The palace-home of the old sailors at Greenwich was one of the satisfactory sights about London.

The painted hall was a great treat in art, and there were relics of sea-fights preserved in paintings

and in solids. Here was the dress, seen in a glass case, in which Lord Nelson fought and fell at

Trafalgar; the vest stained with the real blood of the man. It was curious to see how greedily the

most of visitors feasted their eyes on the blood spots, and on the gold buttons of the coat, real gold!

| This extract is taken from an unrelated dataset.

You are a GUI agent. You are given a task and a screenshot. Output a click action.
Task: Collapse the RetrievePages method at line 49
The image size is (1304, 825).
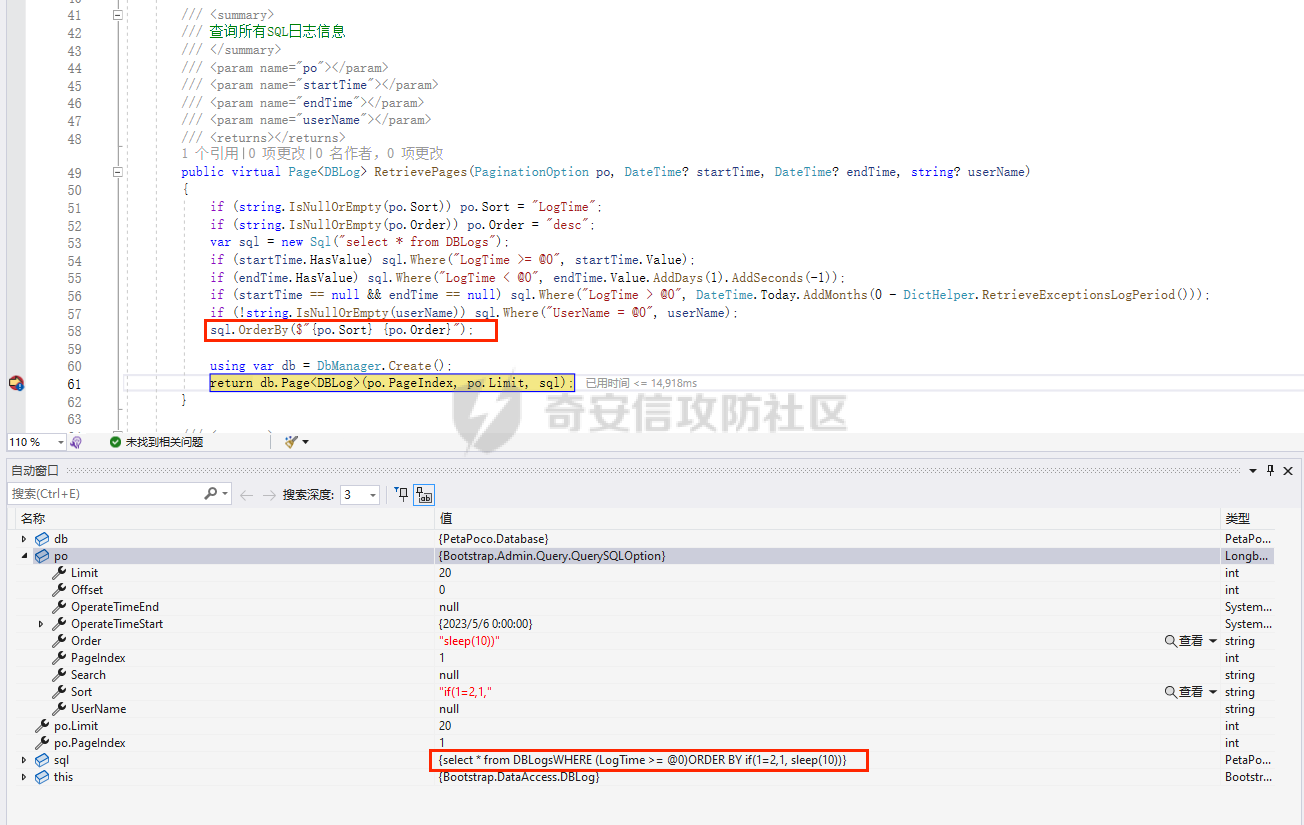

Having visited Hampton Court and seen the beauties of art collected within its walls, which was a

treat of no ordinary description, the recollection of Cardinal Wolsey's greatness and littleness was

mixed up in its present show-box shape. The mind of many artists were to be met with on its walls,

on which I feasted in a state of solemn sadness. I also visited the gallery at Dulwich, and was much

pleased with the select collection. I saw Murillo here to better advantage than I had seen him

before.

I met in London with a Mr Brown, from Glasgow, who knew all the fine art resorts in that large town

as well as he did in Glasgow; and to him I was much indebted for seeing both public and private

views I could not otherwise have seen. When we were in a public sale-room, a picture by Dan

M'Nee was set up for sale. It was entitled " The First Lesson," and was a portrait of his own wife,

half-length, giving a child a lesson. It had been purchased in Glasgow for sixty guineas, and this

was stated at the start; but the auctioneer, after much labour, had to knock it down to the highest

bidder at nine guineas. The Brownie, with a savage grin, looked round to me and said, "You see his

value here."

Before leaving London, we had an artistic tea-party in our lodging. There were George Mossman,

John Milne Donald, Francis Slater (those three are now dead), a young man from Glasgow named

Gow, John Carrick, Norman Macbeth, and myself. We had a pleasant afternoon together. When I

left for home, John Milne Donald came to give me a convoy, and brought with him a boiled partan for

sea-store. Whenever he turns up in my mind I see him as he presented that partan, full of kindness

and comic humour. He made a speech as to the likelihood of my going down on the voyage to

reside among the partan's friends at the bottom of the sea. Francis Slater was returning from

Holland when I met with him one day in the National Gallery. A number of us had given him a

supper in Glasgow before he started on his journey to the land of Dutch to swallow knowledge in

art; and when he came back loaded with mental treasures on the intricacies and simplification of

art, we were to gather around him and feast on the out-pourings of his mind; but, as with some

other great men, after knowledge got in it was ill to get out, and there it stuck.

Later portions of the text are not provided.